The research polled 33 respondents and found that sell-side institutions, firms that sell securities and make customer recommendations, are making significant operations and IT changes, clearing proposals that will be operational this year and investing primarily in client performance. The buy side, or securities purchasing, however, has heavily relied on the sell side to develop solutions to issues that arise as a result of the increased regulation.
Mounting regulations have forced the sell side to revamp its operating models, and many are consolidating OTC, prime, collateral and exchange operations into a single business entity. Because of its impact on profit and loss, collateral management departments are becoming increasingly important for investors.
The buy side cited a range of mandated OTC clearing times, from September 1, 2012, through September 1, 2015, demonstrating that the buy side sees the Dodd-Frank Act more as a regulatory burden than a reason to alter business models.
“The sheer scale of change to the global OTC derivatives markets agreed by the G20 has overwhelmed many of the regulatory bodies,” David Holcombe, a markets and trading specialist for Rule Financial, said. “Despite the G20 target being the end of 2012, there is still no finalized regulatory landscape, no specific compliance dates and no completion of the rules mandating clearing in any jurisdiction. It is not, therefore, surprising…that confusion reigns.”
Holcombe said that uncertainty over the clearing times does not seem like a hurdle for the sell side as they continue to invest in new processes and systems.

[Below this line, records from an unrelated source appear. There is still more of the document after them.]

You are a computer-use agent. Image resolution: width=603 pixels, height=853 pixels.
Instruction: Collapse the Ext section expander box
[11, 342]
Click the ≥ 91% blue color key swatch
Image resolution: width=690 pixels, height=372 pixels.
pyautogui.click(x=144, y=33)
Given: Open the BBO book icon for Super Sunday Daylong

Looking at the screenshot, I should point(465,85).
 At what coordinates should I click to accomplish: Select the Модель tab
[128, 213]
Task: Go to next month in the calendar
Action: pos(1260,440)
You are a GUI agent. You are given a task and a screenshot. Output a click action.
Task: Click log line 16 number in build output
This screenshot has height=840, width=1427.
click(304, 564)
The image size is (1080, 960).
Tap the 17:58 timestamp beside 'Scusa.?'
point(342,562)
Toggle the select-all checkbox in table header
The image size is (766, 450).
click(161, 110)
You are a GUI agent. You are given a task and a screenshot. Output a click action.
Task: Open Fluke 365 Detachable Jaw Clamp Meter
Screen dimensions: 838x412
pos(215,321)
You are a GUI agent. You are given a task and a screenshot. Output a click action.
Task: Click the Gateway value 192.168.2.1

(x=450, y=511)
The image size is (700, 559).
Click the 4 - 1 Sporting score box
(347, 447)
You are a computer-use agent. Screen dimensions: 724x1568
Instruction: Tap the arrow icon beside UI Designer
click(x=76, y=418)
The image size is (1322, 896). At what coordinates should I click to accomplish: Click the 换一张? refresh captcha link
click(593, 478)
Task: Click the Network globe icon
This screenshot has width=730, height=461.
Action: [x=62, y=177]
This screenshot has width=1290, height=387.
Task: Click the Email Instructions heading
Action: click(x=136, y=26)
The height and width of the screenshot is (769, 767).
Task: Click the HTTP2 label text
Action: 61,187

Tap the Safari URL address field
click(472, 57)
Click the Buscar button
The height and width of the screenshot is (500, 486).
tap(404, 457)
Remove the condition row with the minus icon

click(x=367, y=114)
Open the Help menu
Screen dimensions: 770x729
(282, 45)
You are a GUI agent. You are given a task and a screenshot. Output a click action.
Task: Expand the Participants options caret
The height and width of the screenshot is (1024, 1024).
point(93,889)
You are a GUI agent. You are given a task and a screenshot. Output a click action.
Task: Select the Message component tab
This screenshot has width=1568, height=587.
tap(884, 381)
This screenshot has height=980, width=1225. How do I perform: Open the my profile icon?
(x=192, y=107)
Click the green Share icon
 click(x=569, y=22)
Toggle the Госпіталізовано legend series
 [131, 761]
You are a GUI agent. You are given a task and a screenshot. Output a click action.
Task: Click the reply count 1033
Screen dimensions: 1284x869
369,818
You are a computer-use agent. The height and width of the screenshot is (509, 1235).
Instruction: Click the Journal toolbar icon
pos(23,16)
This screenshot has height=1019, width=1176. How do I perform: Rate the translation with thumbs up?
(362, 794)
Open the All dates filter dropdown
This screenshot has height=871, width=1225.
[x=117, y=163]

“These institutions have ambitions to thrive in the new landscape, so they are not waiting for completed rules from the regulators to launch their client clearing propositions,” Holcome said. “The ‘golden circle’ of large banks seeking high market share have, on average, spent over $100 [million] each in building their propositions, to date.”
Holcombe said that the changing OTC derivatives market will likely increase, assuming that collateral charges will impact returns significantly.
“Consequently, buy-side firms are looking to clearing brokers and futures commission merchants to minimize the increase in cost of the central counterparty model, via collateral optimization and pricing,” Holcombe said.